> **Recorded data**
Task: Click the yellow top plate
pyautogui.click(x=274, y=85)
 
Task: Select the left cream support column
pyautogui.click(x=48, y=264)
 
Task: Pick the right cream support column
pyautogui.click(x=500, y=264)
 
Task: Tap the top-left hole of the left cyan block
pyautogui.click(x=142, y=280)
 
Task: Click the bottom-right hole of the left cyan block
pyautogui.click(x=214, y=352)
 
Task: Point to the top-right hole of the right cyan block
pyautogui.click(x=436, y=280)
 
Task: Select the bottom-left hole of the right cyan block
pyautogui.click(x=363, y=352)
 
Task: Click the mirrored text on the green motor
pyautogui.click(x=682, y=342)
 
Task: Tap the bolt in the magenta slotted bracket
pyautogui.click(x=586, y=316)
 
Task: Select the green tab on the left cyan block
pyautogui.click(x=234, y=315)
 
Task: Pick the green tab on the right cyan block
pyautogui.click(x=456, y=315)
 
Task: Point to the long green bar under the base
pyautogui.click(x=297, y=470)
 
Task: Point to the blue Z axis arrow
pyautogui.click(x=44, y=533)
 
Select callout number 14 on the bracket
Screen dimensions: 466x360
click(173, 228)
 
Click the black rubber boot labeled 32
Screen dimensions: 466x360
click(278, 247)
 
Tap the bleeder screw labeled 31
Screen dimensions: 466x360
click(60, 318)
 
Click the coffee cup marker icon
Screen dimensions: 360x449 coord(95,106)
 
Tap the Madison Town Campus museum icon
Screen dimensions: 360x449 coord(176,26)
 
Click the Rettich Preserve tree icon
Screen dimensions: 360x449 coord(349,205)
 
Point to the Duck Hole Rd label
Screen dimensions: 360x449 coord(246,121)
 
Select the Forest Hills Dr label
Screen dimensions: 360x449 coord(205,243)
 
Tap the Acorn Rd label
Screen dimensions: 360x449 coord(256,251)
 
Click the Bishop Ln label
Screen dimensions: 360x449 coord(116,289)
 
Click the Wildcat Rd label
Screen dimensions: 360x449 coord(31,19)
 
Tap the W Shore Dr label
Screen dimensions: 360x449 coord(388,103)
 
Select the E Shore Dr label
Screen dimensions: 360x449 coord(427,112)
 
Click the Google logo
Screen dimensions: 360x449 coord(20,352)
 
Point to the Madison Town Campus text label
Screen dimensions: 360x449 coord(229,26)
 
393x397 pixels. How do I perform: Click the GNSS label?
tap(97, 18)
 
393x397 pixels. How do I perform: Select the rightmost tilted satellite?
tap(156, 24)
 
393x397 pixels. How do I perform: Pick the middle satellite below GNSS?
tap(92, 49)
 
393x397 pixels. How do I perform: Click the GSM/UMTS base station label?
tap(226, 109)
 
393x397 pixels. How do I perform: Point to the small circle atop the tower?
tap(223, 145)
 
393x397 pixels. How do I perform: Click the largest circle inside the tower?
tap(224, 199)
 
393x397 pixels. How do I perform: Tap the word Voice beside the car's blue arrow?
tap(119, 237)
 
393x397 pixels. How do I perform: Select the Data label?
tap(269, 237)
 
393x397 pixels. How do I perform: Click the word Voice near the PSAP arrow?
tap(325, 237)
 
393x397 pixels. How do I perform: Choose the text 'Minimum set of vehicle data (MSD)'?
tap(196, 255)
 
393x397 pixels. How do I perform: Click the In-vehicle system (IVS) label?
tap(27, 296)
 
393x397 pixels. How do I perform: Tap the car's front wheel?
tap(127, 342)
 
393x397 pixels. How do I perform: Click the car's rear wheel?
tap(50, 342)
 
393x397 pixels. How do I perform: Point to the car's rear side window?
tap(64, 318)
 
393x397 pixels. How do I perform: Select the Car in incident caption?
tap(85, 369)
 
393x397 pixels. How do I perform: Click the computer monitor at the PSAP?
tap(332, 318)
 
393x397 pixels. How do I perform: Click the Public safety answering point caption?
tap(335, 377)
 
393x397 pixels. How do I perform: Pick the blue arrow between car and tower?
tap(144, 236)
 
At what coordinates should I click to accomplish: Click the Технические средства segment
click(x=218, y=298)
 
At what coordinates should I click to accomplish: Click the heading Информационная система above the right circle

> **What you are asked to do**
Repeat the records from the first line through the line that contains "Screen dimensions: 360x449 coord(427,112)", keeping every request, and offset each coordinate in the answers by adding 34 to it.

> **Correct response**
Task: Click the yellow top plate
pyautogui.click(x=308, y=119)
 
Task: Select the left cream support column
pyautogui.click(x=82, y=298)
 
Task: Pick the right cream support column
pyautogui.click(x=534, y=298)
 
Task: Tap the top-left hole of the left cyan block
pyautogui.click(x=176, y=314)
 
Task: Click the bottom-right hole of the left cyan block
pyautogui.click(x=248, y=386)
 
Task: Point to the top-right hole of the right cyan block
pyautogui.click(x=470, y=314)
 
Task: Select the bottom-left hole of the right cyan block
pyautogui.click(x=397, y=386)
 
Task: Click the mirrored text on the green motor
pyautogui.click(x=716, y=376)
 
Task: Tap the bolt in the magenta slotted bracket
pyautogui.click(x=620, y=350)
 
Task: Select the green tab on the left cyan block
pyautogui.click(x=268, y=349)
 
Task: Pick the green tab on the right cyan block
pyautogui.click(x=490, y=349)
 
Task: Point to the long green bar under the base
pyautogui.click(x=331, y=504)
 
Task: Point to the blue Z axis arrow
pyautogui.click(x=78, y=567)
 
Select callout number 14 on the bracket
Screen dimensions: 466x360
click(207, 262)
 
Click the black rubber boot labeled 32
Screen dimensions: 466x360
click(312, 281)
 
Tap the bleeder screw labeled 31
Screen dimensions: 466x360
click(94, 352)
 
Click the coffee cup marker icon
Screen dimensions: 360x449 coord(129,140)
 
Tap the Madison Town Campus museum icon
Screen dimensions: 360x449 coord(210,60)
 
Click the Rettich Preserve tree icon
Screen dimensions: 360x449 coord(383,239)
 
Point to the Duck Hole Rd label
Screen dimensions: 360x449 coord(280,155)
 
Select the Forest Hills Dr label
Screen dimensions: 360x449 coord(239,277)
 
Tap the Acorn Rd label
Screen dimensions: 360x449 coord(290,285)
 
Click the Bishop Ln label
Screen dimensions: 360x449 coord(150,323)
 
Click the Wildcat Rd label
Screen dimensions: 360x449 coord(65,53)
 
Tap the W Shore Dr label
Screen dimensions: 360x449 coord(422,137)
 
Select the E Shore Dr label
Screen dimensions: 360x449 coord(461,146)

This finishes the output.